Not, too much to add, here but I really have to agree with the "getting BARBED hooks, out of boot laces and flesh", it is........... if for not other reasons, a great one to "fish barbless"!! I've ridden motorcycles for a long time and every time I see some "IDIOT" riding in shorts and a tank top, (usually with sandals on, to boot!), my very first thought is........... "There goes a fool, that's never had to lay down a bike at 60mph on asphalt"!!
Nooooo, I am NOT calling ANY ONE HERE an "idiot" for not debarbing their hooks!! I'm just saying: "If you've had to pull few hooks out of your own hide, or that of another, a few times it's sure a heck of a lot less painful and quicker, to do so with a barbless one!

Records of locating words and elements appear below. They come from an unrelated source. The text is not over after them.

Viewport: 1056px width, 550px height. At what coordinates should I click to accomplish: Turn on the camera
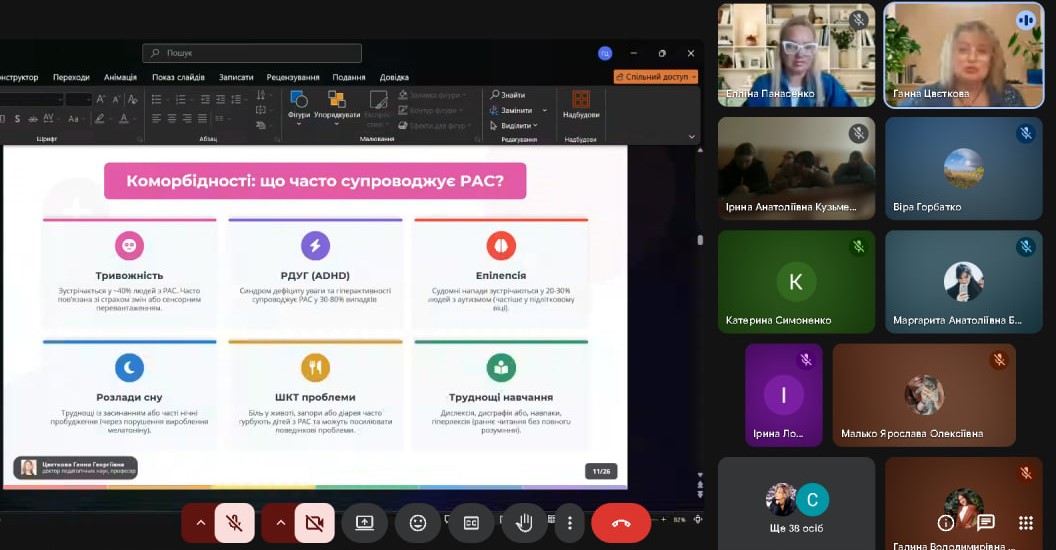click(x=314, y=522)
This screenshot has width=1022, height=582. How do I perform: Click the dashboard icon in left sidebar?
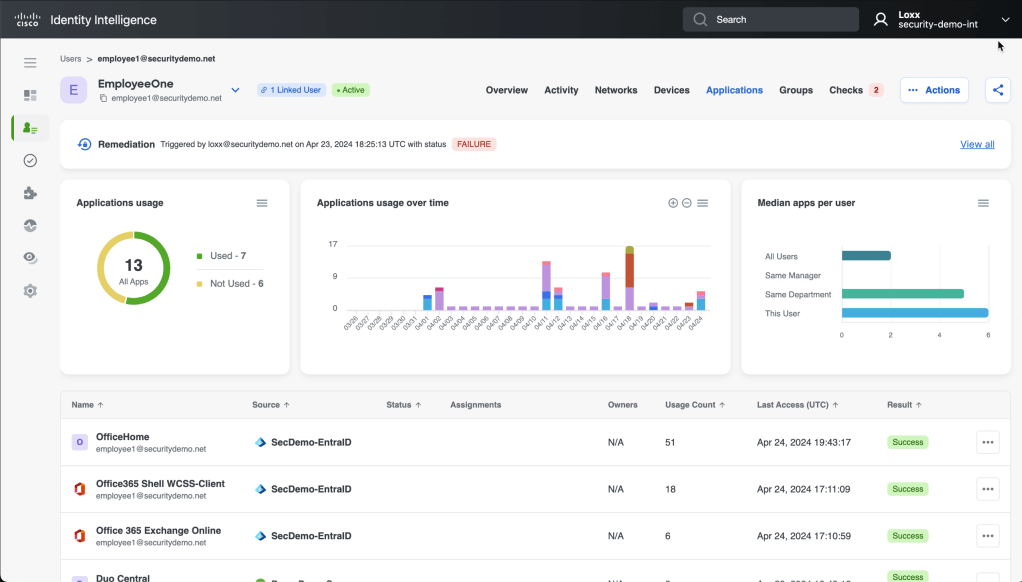[30, 95]
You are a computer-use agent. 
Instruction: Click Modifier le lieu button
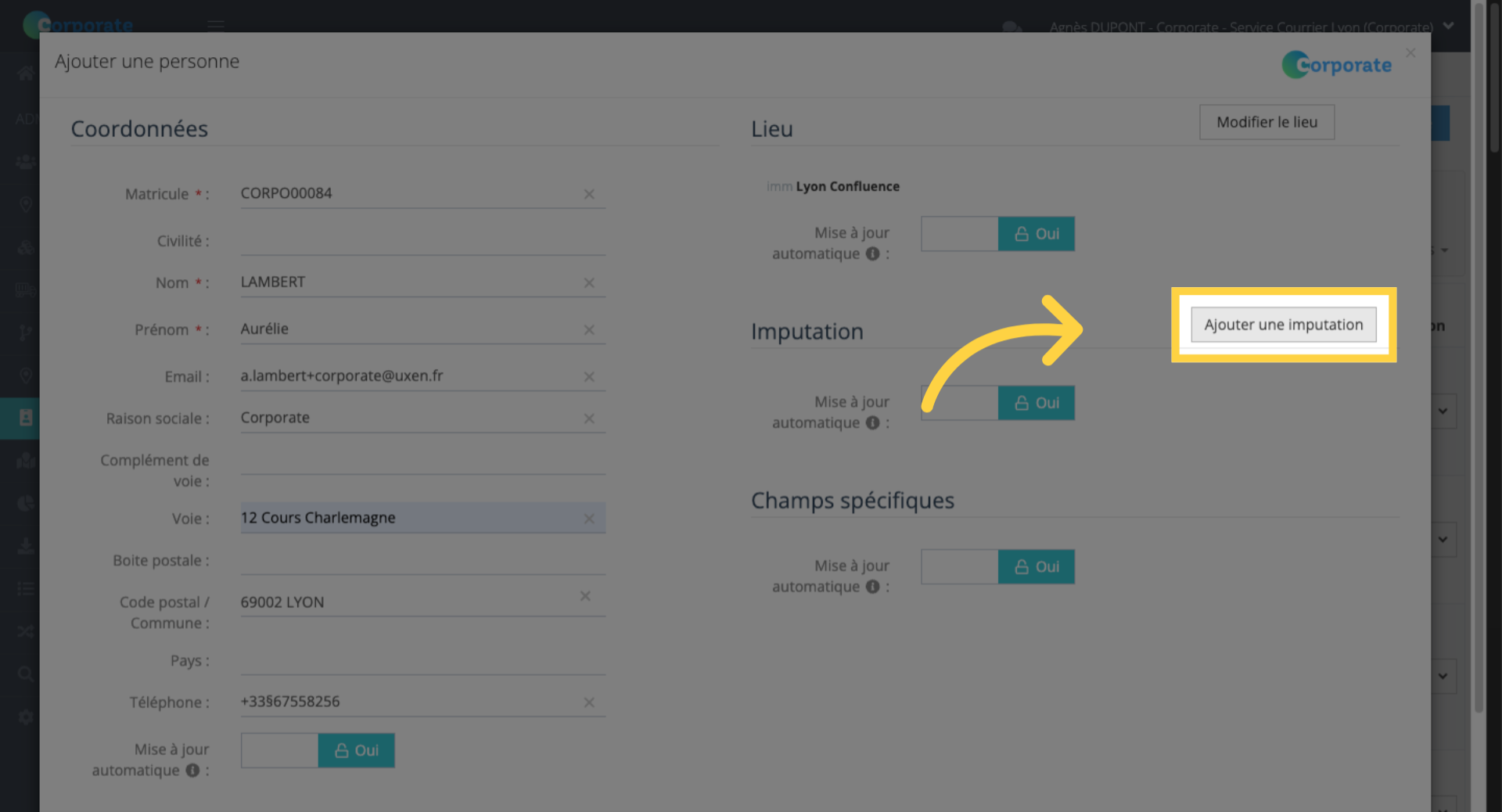point(1267,122)
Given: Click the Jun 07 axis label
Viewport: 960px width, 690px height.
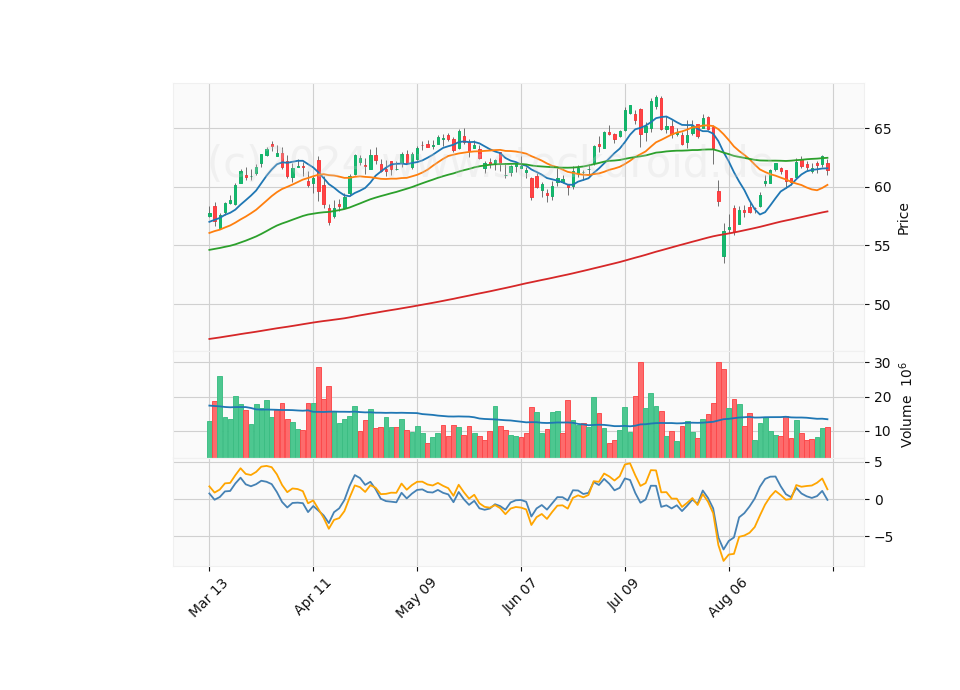Looking at the screenshot, I should pos(520,596).
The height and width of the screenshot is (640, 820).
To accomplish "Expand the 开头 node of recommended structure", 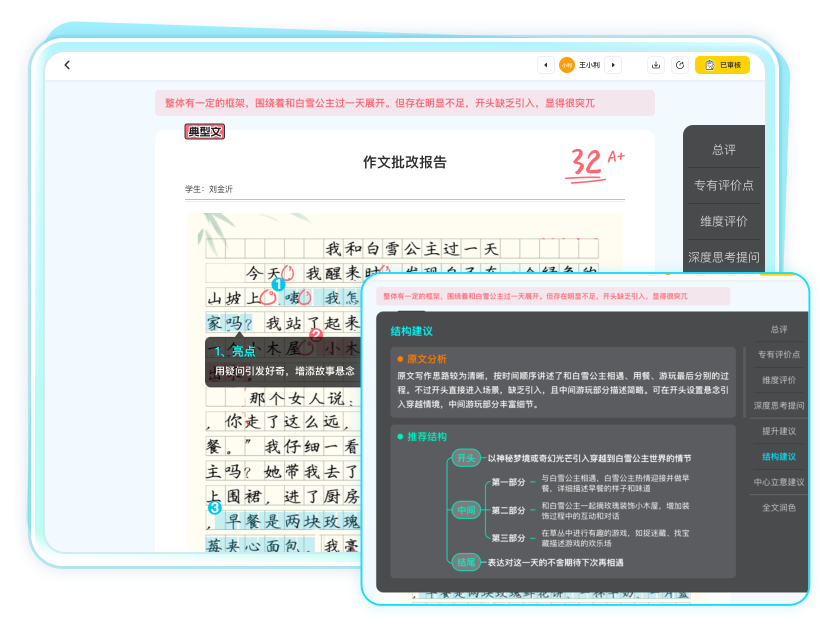I will 464,456.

I've also always been one, that likes to "test the surrounding foliage", wherever I'm fishing,for trout or steelhead that may be lurking and laughing down at me, from overhead. So, I DO KNOW, that without a doubt......... "barbless flies are a lot easier to dislodge out of tree branches, than barbed ones are"!!

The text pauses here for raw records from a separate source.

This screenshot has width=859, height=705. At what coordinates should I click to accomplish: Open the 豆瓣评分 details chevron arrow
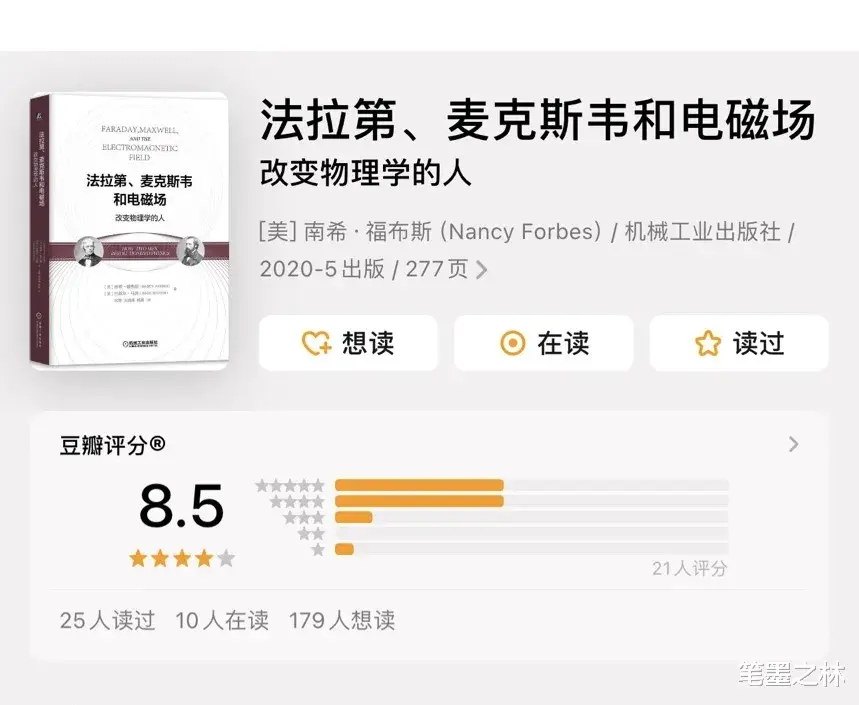pos(793,444)
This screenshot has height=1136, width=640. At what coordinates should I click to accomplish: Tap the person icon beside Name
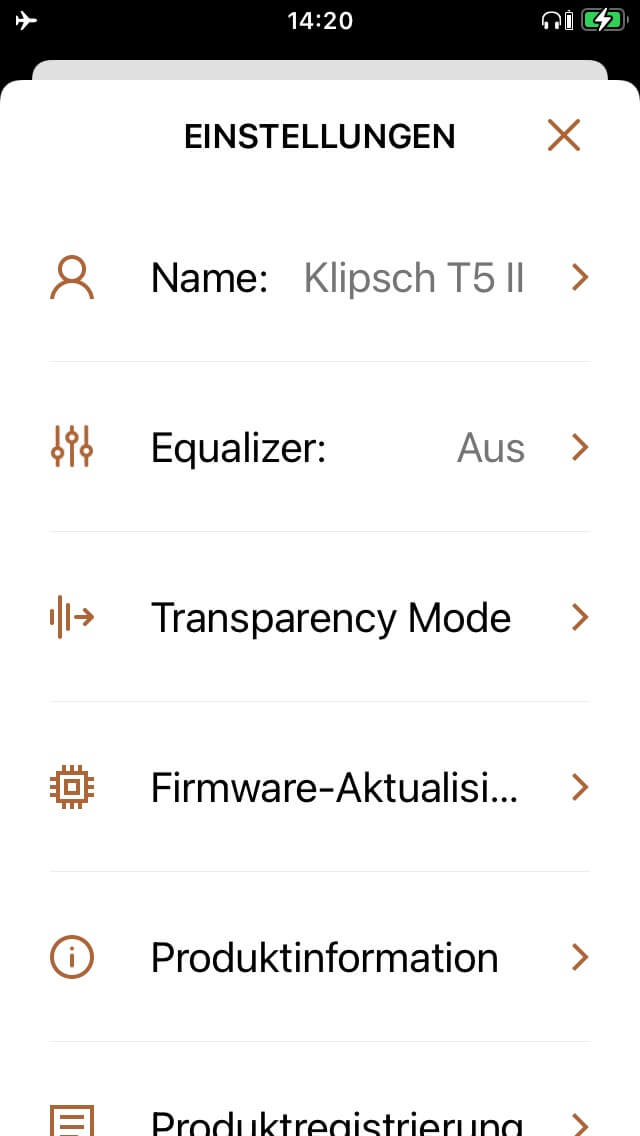pos(72,278)
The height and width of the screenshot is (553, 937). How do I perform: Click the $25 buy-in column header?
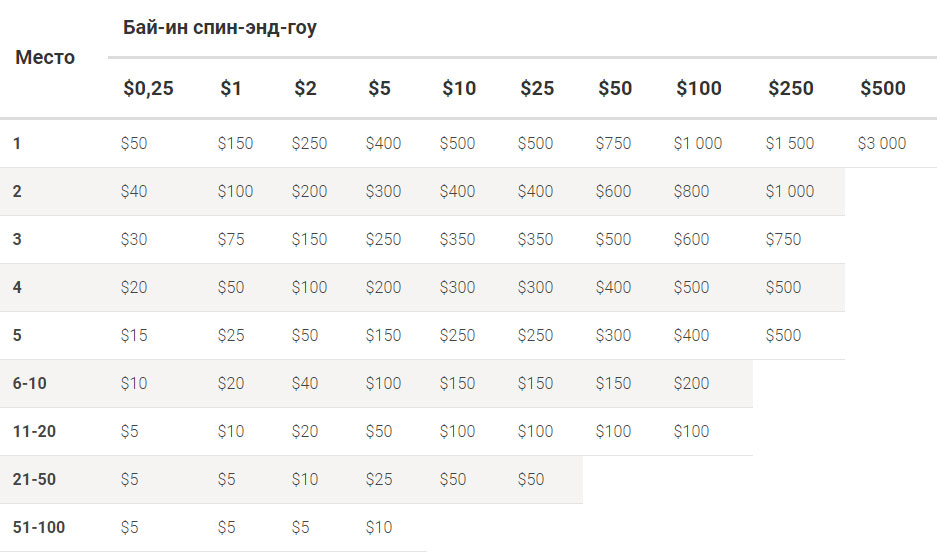pos(537,88)
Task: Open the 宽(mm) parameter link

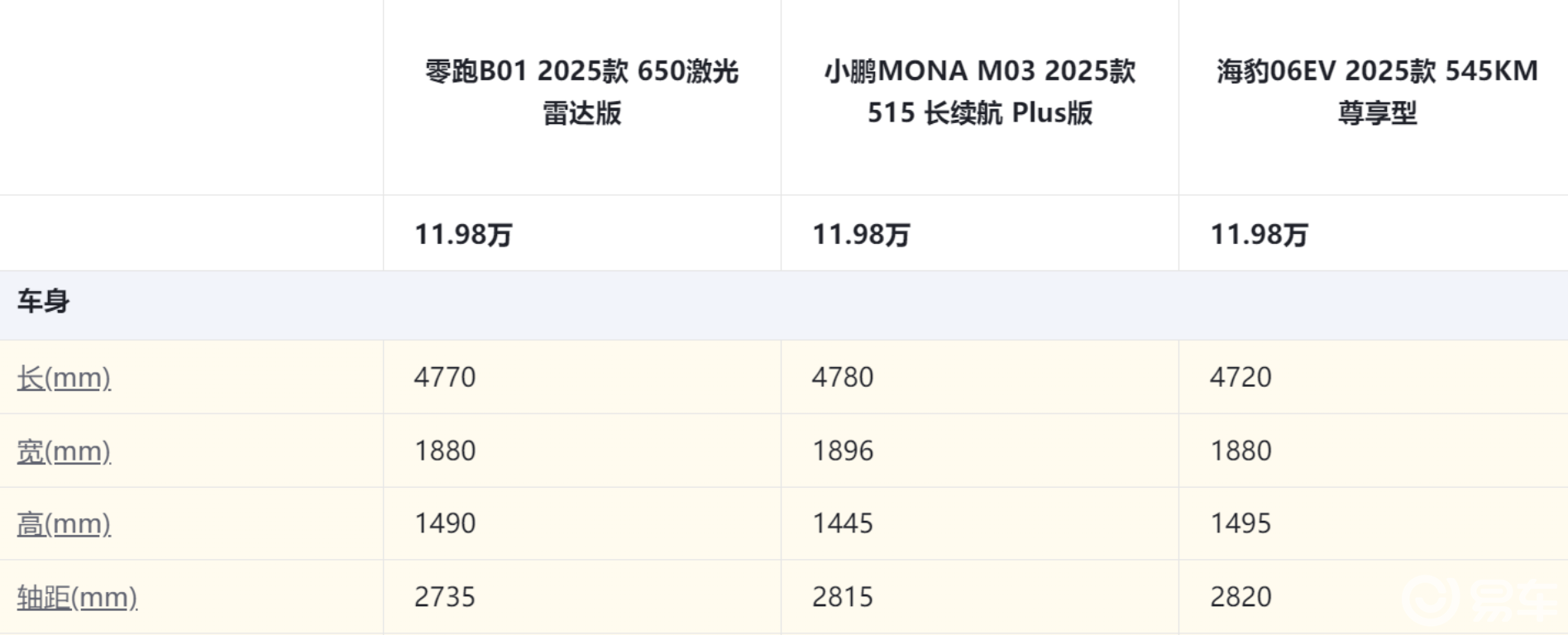Action: point(64,451)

As to, "Barb hooked fish, do not toss the hook as easily as straight point fish do", I never watched a hooked fish, from underwater, while fighting it so see exactly why I may have lost one half way through a fight. As has been noted very, very, well.... there are a plethora of reasons, why a fish will throw a hook, but I also don't think, or, believe that a barbed or non-barbed hook makes a bit of difference.
"Fly design, hook type, hook point sharpness, leader/tippet stretch, angler's skill and of course, how well hooked to begin with", these all play a major roll in whether or not a fish comes to net or not.
I'm not bright enough, to remember to "de-barb on de-bard waters" and "don't worry about it, on open stretches", so I just de-bard everything I tie. Even though, probably thought of by most as too insignificant to bother with, I even notice that my foam fly boxes last longer and are not so torn up, by inserting and removing barbless hooks repeatedly.
I think my greatest experience, to date, with this "hooking and unhooking/loosing a fish during the fight"...... came two years ago when fighting a fairly decent Steelhead. My fishing buddy and I, BOTH clearly saw at one point, that the fish was securely (we thought), hooked in the LEFT corner of its mouth. It jumped, twice, clearly showing us the hook embedded in its LEFT jaw.
Just before it made its last run and one, final, jump my line went slack as the steelie turned towards me to head off downstream. When I regained control and re-tightened the line, I got the fish to my feet to unhook and release it. When I did, my Green Butt Skunk was solidly and well seated, in the RIGHT JAW of the fish!?!?!